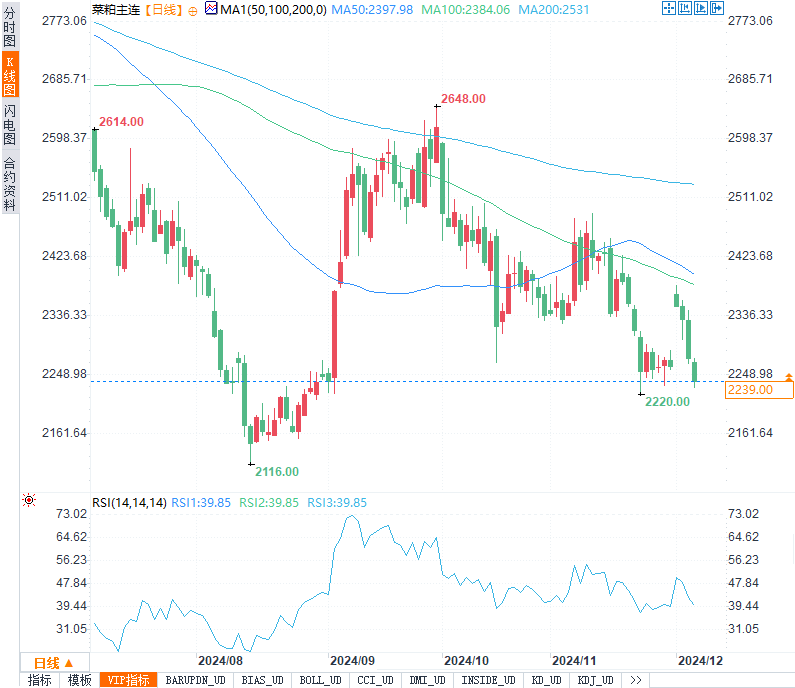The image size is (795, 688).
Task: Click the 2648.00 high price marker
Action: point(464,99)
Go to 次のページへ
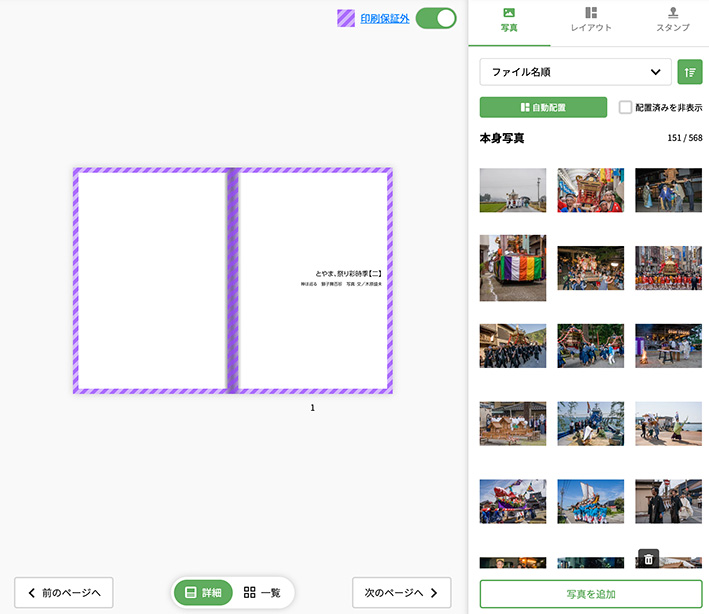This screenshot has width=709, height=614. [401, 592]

--

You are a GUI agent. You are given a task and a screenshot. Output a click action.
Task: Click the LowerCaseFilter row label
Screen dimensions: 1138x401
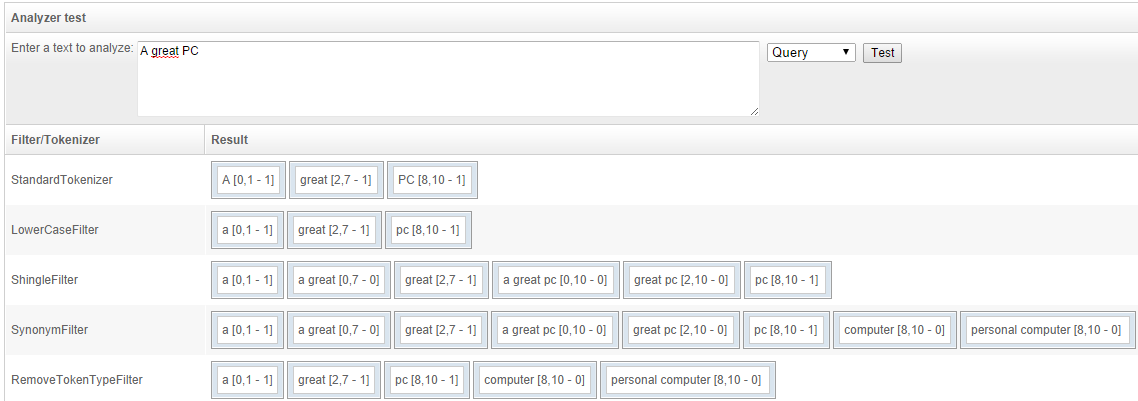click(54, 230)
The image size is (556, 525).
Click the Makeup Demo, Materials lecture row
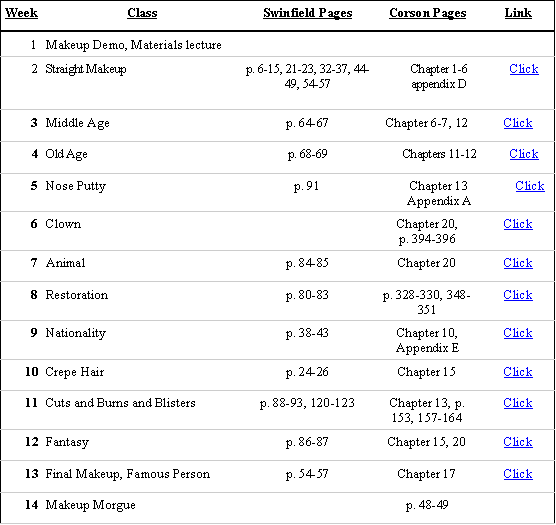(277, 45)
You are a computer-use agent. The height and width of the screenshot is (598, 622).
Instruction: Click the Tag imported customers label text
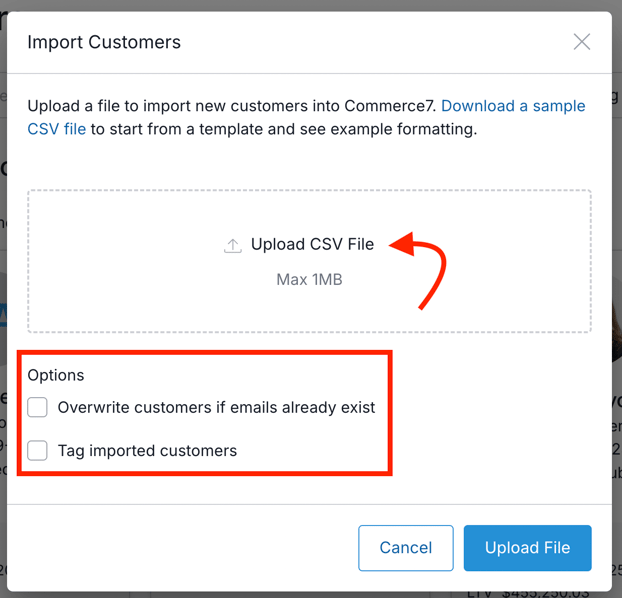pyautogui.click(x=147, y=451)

==

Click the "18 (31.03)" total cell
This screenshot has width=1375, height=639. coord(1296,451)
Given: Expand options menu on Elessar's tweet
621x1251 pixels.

ABOUT THIS TASK: Using the listing above, show each line with the word "agent" in it.

TASK SOLUTION:
You are a GUI agent. You are given a task and a screenshot. Output a click action.
You are a computer-use agent. The height and width of the screenshot is (598, 622).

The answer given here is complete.